De nombreuses entreprises américaines à Hong Kong interrogées par la Chambre de commerce américaine (Amcham) s’inquiètent de la nouvelle loi de sécurité nationale qui s’applique au centre financier mondial.

L’enquête a été réalisé auprès des 183 entreprises membres de la chambre présentes à Hong Kong. 15% d’entre elles ont répondu aux questions du 6 au 9 juillet. L’étude a montré que 36,6% des répondants étaient « quelque peu » préoccupés et 51% « extrêmement préoccupés » par la législation.
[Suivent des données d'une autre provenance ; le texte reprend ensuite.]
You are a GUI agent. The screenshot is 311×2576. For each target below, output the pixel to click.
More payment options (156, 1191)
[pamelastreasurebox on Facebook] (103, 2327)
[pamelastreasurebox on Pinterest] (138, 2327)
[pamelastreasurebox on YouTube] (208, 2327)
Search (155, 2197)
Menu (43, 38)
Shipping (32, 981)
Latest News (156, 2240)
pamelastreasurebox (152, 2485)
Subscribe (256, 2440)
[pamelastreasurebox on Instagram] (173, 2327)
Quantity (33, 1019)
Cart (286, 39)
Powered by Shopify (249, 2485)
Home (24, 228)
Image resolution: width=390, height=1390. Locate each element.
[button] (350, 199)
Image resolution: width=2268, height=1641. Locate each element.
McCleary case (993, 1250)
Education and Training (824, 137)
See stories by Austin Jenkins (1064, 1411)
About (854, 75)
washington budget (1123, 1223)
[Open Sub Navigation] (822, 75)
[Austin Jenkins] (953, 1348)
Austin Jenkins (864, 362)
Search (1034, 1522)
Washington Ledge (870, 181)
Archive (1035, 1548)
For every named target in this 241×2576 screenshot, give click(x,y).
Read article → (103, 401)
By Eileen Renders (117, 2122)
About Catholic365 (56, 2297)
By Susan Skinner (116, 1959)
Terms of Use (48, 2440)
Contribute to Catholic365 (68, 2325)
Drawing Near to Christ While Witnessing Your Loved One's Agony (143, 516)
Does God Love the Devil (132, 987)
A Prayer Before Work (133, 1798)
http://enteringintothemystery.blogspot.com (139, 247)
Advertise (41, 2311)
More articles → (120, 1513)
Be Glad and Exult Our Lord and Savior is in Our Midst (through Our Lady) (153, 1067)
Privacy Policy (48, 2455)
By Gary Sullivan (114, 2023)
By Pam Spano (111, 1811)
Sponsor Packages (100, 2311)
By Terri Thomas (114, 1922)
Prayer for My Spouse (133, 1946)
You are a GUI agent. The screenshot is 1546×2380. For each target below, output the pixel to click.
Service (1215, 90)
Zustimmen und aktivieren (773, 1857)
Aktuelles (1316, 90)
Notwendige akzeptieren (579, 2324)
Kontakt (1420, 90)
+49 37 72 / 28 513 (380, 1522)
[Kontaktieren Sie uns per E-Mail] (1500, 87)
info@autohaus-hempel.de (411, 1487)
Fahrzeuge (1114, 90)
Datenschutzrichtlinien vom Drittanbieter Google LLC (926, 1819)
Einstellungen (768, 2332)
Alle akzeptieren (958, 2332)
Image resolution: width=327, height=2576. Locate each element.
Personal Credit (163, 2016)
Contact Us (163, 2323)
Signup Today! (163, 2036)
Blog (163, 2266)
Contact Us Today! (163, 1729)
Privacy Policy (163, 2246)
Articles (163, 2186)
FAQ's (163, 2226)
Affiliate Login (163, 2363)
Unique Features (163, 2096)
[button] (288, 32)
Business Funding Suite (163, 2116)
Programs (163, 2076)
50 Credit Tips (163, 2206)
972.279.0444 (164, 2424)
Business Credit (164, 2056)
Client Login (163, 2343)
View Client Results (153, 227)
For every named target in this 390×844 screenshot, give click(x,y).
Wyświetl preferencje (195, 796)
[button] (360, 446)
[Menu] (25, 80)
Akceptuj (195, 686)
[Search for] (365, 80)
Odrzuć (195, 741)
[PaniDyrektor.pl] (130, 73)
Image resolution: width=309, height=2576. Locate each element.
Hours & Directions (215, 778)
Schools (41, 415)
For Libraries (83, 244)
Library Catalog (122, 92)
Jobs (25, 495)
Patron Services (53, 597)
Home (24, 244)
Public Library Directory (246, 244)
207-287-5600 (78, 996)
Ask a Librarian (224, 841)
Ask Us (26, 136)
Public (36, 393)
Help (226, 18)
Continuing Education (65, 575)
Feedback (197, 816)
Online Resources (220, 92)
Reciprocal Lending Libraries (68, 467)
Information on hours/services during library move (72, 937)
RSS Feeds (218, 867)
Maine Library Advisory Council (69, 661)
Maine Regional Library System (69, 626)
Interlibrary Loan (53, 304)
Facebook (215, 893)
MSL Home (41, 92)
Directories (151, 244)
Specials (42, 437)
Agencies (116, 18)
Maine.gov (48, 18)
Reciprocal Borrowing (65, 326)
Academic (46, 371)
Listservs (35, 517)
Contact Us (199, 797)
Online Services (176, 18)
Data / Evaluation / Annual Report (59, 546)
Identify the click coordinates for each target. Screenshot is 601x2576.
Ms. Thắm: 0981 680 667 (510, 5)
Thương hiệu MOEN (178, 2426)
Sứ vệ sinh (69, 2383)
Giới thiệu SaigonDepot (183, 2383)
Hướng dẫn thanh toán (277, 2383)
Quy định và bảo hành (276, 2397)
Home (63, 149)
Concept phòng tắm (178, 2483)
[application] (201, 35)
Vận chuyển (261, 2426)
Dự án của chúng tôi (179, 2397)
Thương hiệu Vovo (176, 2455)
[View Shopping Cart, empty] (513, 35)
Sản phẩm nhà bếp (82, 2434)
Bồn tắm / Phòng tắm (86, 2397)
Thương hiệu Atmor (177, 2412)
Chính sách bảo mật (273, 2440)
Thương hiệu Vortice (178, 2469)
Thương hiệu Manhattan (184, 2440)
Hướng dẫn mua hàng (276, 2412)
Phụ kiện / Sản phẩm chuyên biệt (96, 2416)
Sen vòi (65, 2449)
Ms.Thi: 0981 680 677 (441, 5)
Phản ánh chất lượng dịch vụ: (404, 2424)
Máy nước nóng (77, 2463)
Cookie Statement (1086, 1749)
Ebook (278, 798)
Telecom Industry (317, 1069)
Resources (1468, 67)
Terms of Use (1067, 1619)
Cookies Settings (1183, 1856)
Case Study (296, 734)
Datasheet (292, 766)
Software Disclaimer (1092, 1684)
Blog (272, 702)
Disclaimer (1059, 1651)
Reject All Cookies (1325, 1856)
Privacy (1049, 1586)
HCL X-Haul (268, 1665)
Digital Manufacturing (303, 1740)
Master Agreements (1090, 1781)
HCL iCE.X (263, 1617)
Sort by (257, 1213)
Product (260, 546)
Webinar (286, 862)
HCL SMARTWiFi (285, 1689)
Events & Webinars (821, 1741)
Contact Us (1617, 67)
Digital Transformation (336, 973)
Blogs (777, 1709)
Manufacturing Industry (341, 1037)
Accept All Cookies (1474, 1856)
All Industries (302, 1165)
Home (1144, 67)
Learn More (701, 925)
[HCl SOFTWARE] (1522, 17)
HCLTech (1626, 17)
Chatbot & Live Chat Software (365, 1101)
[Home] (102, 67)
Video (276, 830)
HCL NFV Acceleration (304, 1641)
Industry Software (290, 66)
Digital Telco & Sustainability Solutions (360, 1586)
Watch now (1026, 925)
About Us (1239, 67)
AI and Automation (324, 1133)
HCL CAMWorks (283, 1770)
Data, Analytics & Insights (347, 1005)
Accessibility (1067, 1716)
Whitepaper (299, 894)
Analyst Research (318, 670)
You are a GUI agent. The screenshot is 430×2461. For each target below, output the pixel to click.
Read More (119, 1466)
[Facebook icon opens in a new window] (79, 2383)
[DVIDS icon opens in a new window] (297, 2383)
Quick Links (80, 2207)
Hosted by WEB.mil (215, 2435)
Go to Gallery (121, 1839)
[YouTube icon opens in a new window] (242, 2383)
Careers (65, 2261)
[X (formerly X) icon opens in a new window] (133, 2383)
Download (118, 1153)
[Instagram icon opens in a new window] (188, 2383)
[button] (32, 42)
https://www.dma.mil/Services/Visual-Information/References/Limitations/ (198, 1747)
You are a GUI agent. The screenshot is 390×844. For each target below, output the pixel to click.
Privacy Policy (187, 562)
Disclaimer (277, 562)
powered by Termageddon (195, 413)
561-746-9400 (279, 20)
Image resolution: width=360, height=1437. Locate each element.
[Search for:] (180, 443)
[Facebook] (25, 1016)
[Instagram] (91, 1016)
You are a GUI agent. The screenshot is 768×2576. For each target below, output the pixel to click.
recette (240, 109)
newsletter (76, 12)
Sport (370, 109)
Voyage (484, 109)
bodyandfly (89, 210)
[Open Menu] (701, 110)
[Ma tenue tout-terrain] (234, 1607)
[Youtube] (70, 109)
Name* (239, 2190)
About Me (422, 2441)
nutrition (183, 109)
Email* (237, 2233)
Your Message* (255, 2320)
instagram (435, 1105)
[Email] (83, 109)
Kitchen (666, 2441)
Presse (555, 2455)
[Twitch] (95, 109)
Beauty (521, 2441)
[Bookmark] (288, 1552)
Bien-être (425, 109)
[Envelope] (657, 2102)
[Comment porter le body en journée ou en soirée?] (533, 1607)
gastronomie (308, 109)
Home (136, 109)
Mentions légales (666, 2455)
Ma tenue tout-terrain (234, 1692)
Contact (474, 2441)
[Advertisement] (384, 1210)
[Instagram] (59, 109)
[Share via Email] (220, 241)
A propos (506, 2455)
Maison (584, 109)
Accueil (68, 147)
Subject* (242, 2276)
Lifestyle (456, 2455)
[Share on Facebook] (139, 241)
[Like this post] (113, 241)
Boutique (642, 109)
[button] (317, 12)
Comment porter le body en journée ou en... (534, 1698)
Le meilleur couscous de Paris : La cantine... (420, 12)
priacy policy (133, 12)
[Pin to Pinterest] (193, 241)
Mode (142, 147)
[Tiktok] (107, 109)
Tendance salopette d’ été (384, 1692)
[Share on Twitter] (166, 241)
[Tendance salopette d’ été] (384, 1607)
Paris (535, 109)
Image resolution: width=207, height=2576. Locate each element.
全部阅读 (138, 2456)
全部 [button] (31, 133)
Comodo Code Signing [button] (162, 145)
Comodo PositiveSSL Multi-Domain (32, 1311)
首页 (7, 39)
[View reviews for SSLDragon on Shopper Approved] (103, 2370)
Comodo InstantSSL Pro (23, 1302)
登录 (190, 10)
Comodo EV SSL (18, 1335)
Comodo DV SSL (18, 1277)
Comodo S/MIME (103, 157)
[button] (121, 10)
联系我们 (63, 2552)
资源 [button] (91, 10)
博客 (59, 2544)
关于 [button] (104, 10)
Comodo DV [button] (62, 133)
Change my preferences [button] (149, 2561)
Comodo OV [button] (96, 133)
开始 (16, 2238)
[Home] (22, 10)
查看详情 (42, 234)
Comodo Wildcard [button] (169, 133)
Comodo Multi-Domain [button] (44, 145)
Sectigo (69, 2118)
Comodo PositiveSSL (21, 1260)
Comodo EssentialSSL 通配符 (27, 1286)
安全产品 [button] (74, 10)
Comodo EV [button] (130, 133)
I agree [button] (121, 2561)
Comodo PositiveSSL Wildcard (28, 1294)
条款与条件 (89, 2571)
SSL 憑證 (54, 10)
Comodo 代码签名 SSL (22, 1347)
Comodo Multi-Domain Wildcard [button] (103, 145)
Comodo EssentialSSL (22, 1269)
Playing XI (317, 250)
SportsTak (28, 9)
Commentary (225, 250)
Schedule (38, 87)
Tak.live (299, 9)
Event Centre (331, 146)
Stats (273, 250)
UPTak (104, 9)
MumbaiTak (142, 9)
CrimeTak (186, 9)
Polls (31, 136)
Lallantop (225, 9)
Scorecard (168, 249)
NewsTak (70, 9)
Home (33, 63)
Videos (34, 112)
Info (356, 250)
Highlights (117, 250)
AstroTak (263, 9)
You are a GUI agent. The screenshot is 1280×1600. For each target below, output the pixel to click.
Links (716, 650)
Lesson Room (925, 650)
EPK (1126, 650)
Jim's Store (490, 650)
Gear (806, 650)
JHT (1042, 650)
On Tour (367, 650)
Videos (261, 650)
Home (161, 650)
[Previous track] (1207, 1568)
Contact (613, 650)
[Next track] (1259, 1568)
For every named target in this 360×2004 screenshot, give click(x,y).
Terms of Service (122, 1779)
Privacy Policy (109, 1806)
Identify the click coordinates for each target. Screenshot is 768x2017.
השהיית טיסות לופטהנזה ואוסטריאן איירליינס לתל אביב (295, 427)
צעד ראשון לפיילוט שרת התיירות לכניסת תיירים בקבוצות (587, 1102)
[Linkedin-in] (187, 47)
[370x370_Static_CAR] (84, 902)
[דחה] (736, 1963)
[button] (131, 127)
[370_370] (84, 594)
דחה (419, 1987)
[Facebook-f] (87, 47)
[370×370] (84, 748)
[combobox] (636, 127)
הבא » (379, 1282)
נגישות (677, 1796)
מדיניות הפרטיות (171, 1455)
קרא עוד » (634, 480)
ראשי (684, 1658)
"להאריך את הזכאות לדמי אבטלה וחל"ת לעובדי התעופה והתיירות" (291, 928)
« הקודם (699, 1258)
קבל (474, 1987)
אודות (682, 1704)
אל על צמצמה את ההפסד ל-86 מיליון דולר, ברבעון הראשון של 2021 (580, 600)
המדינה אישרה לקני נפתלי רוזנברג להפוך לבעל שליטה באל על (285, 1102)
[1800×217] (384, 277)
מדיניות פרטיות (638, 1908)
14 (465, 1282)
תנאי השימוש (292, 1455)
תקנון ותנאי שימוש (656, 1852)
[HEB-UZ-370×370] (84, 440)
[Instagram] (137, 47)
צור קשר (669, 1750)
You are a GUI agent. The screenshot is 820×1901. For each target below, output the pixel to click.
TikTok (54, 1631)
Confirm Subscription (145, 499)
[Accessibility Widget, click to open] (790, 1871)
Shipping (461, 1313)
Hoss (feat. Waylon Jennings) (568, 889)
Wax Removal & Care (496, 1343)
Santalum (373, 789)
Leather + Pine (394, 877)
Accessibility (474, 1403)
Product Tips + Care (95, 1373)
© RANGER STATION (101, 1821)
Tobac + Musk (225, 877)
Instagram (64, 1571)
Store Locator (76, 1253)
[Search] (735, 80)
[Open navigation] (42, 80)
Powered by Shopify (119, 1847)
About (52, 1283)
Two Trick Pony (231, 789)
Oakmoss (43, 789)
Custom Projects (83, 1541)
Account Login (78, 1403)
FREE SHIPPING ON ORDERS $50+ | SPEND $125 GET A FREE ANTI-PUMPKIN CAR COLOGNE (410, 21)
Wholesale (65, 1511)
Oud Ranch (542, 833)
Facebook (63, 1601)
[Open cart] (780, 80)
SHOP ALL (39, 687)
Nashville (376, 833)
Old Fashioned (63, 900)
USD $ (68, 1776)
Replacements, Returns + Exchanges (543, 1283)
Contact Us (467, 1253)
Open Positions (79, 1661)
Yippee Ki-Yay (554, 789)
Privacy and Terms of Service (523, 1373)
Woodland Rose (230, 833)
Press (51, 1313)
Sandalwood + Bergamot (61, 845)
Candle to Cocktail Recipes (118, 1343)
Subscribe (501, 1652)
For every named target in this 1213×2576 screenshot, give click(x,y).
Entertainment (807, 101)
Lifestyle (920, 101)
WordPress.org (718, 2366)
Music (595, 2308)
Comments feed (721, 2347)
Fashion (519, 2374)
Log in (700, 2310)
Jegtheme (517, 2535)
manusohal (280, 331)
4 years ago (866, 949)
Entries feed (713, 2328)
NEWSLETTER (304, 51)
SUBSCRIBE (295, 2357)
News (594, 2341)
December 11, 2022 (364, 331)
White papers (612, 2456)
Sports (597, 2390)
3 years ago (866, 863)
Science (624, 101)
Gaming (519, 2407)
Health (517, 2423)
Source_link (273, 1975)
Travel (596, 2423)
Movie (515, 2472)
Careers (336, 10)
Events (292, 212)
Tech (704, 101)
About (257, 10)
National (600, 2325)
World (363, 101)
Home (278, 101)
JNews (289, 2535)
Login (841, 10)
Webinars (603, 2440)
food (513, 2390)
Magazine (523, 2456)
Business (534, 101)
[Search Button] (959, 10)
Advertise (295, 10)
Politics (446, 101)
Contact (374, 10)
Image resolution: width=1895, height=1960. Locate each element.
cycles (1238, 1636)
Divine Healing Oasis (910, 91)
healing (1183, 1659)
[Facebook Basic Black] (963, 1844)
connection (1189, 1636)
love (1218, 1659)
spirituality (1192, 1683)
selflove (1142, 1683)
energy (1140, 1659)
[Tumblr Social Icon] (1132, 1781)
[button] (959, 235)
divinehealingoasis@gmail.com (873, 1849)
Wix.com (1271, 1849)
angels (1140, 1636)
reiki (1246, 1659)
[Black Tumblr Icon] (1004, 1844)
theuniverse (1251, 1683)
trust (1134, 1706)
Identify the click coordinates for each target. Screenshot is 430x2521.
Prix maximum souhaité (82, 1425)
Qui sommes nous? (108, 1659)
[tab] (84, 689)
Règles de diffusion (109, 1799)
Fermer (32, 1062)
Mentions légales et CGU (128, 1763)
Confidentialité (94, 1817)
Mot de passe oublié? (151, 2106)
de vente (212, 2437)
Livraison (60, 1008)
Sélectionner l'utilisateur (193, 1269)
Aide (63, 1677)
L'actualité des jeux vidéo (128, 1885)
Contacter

Plus des deux tiers des personnes interrogées étaient plus inquiètes qu’il y a un mois, lorsque les détails complets de la loi, qui est entrée en vigueur juste avant l’anniversaire du retour de Hong Kong à la Chine le 1er juillet 1997, ont été dévoilés.

Cette législation suscite un large éventail d’inquiétudes pour les entreprises américaines. La loi prévoit la mise en place d’une agence de renseignement chinoise qui opère ouvertement à Hong Kong, et donne à la police et aux agents du continent chinois de larges pouvoirs échappant au contrôle des tribunaux.

65% d’entre eux s’inquiètent de « l’ambiguïté de sa portée et de son application » et environ 61% sont préoccupés par l’indépendance du système judiciaire de Hong Kong. Environ la moitié d’entre eux étaient préoccupés par le statut de Hong Kong en tant que centre financier mondial et par l’érosion du haut degré d’autonomie, établie depuis 1997.

Parmi les mesures d’inquiétudes, certains entrepreneurs américains se préoccupent de la sécurité des données, de la fuite des talents et des mesures de rétorsion prises par d’autres gouvernements, dont les Etats-Unis.

La perspective d’extraditions vers la Chine continentale a été considérée comme un « changement de jeu » par environ 46%, 17% déclarant que ce n’était pas le cas. Environ 49% ont déclaré que la loi aurait un impact négatif sur leur entreprise, tandis que 13% environ ont déclaré qu’elle aurait un impact positif.

30% envisagent de transférer des capitaux, des actifs ou des entreprises hors de Hong Kong à moyen ou long terme, tandis que 5% disent envisager de le faire à court terme.